After much talk and numerous legal maneuvers on both sides, both West Virginia and the Big East announced in separate press releases that a settlement agreement has been reached in the civil litigation, clearing the way for WVU to move to the Big 12 in 2012.  In its statement, the Big East wrote that its “Board of Directors has voted to terminate West Virginia University’s membership in the Conference, effective June 30, 2012.”

The move comes three and a half months after WVU officially confirmed Oct. 28 it was leaving the Big East for the Big 12.

“Our membership in the Big 12 offers WVU significant advantages,” said WVU athletic director Oliver Luck in a statement. “The Big 12 is a strong and vibrant conference academically and athletically. We look forward to the potential academic and athletic partnerships and financial opportunities that membership in the Big 12 offers.”

While the Big East would only confirm that “the payment of an exit fee well in excess of that required by the Bylaws” was part of the settlement, the conference shift will prove exact a heavy financial toll on WVU and its new conference.

As previously reported, the early move to the Big 12 will cost a total of $20 million, with WVU covering half of that figure and the Big 12 covering the other half.  WVU will reportedly repay its new conference $5 million of that $10 million, with that repayment consisting of a portion of the school’s broadcast revenues being withheld annually over a period of time.

-------------------------

Work to complete:
a - In the article on West Virginia's move to the Big 12, on what date does the Big East say WVU's membership ends?
b - In the article on West Virginia's move to the Big 12, change "athletic director" to "director of athletics" and write out everything from "The move comes" down to "its new conference.".
c - Take the article on West Virginia's conference switch further, continuing after its last sentence.

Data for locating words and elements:
-------------------------

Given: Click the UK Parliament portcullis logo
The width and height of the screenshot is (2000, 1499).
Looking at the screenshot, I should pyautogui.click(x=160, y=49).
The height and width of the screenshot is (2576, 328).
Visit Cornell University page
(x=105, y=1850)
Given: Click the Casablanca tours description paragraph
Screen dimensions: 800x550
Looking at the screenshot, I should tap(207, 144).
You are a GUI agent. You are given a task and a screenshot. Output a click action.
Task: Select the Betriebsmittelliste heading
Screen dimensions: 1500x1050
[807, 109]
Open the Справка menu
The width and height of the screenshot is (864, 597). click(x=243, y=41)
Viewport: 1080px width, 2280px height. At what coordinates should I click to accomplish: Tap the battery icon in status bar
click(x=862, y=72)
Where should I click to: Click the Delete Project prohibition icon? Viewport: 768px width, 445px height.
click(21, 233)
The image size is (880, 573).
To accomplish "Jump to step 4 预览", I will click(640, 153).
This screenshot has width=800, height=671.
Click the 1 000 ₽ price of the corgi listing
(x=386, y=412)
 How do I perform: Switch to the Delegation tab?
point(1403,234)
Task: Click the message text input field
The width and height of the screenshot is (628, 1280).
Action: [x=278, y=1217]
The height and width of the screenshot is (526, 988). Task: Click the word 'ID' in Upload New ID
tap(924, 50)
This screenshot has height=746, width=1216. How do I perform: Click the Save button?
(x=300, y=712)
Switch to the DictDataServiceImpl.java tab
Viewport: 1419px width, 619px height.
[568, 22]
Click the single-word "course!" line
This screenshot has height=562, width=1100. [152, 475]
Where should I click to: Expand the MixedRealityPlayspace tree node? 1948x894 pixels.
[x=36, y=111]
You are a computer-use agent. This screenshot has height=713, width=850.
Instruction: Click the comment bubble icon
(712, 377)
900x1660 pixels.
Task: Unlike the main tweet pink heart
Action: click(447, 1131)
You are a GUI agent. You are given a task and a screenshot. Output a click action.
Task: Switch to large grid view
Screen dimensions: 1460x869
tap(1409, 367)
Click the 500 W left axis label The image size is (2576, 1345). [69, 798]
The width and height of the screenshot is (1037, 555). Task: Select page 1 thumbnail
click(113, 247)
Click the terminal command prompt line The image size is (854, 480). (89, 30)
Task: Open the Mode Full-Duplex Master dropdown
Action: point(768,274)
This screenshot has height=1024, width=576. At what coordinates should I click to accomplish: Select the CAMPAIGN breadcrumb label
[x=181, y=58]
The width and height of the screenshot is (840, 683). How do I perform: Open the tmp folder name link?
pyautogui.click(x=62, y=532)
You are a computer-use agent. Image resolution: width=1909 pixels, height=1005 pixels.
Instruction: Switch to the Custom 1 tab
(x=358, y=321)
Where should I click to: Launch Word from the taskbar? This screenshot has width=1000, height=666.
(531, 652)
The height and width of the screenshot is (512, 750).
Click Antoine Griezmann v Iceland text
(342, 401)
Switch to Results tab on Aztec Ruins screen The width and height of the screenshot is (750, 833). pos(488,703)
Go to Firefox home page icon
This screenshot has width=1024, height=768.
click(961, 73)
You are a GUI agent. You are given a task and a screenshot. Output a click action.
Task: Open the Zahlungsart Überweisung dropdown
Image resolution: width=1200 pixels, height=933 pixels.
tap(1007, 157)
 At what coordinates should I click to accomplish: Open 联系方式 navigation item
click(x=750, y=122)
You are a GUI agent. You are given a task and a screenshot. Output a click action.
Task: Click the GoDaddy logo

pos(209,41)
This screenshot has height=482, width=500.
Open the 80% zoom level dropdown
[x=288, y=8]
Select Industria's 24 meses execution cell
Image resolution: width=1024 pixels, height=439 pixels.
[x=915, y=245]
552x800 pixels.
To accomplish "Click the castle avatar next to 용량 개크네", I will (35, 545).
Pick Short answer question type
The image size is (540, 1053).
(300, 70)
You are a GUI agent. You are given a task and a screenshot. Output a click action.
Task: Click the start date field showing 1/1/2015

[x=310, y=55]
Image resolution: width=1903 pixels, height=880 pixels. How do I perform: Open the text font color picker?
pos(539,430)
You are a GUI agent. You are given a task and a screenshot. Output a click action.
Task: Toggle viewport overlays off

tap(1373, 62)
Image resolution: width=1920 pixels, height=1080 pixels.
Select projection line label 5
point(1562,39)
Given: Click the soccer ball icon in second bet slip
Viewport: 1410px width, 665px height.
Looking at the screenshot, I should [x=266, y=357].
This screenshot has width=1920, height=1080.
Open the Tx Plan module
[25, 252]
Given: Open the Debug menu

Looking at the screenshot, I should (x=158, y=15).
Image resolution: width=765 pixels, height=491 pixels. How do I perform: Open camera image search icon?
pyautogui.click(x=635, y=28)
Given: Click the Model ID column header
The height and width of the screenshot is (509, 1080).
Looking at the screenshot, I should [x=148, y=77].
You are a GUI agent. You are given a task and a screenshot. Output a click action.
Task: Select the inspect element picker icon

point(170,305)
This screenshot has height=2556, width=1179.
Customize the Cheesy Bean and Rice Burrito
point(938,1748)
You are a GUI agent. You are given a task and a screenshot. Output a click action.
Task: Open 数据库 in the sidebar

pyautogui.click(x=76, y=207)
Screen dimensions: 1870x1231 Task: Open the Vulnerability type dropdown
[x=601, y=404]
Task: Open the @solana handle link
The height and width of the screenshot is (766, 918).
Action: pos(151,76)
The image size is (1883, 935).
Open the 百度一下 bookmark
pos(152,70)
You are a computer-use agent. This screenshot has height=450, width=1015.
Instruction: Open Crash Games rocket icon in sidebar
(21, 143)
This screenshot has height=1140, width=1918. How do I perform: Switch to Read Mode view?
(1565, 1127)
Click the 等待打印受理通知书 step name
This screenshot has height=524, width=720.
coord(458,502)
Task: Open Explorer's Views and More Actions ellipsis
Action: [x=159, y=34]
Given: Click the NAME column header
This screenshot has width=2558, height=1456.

-------------------------

Results of the exercise:
a - June 30, 2012.

b -
The move comes three and a half months after WVU officially confirmed Oct. 28 it was leaving the Big East for the Big 12.

“Our membership in the Big 12 offers WVU significant advantages,” said WVU director of athletics Oliver Luck in a statement. “The Big 12 is a strong and vibrant conference academically and athletically. We look forward to the potential academic and athletic partnerships and financial opportunities that membership in the Big 12 offers.”

While the Big East would only confirm that “the payment of an exit fee well in excess of that required by the Bylaws” was part of the settlement, the conference shift will prove exact a heavy financial toll on WVU and its new conference.

c -
“We are in great company in the Big 12, joining a group of world-class research universities – many of them large public land-grant flagship institutions like WVU,” WVU president Jim Clements said in his statement.  “These schools have quality academics, research, athletic programs, winning traditions and loyal, passionate fans.”

“Our partnership with the Big 12 is an investment in WVU’s future. We’re looking forward to the tremendous opportunities it presents – all across our university.”

West Virginia was one of three schools to announce last year it was leaving the Big East in the future, and there was a development regarding those other two institutions as well this morning.

According to Brett McMurphy of CBSSports.com, Pittsburgh and Syracuse will attempt to negotiate deals that would permit the two schools to leave the Big East for the ACC in 2013.  Big East bylaws technically prevent the two schools from leaving until 2014, but WVU has shown that waiting period is negotiable.

The two schools are hopeful that they can each pay an exit fee that’s half of what it took WVU to leave early.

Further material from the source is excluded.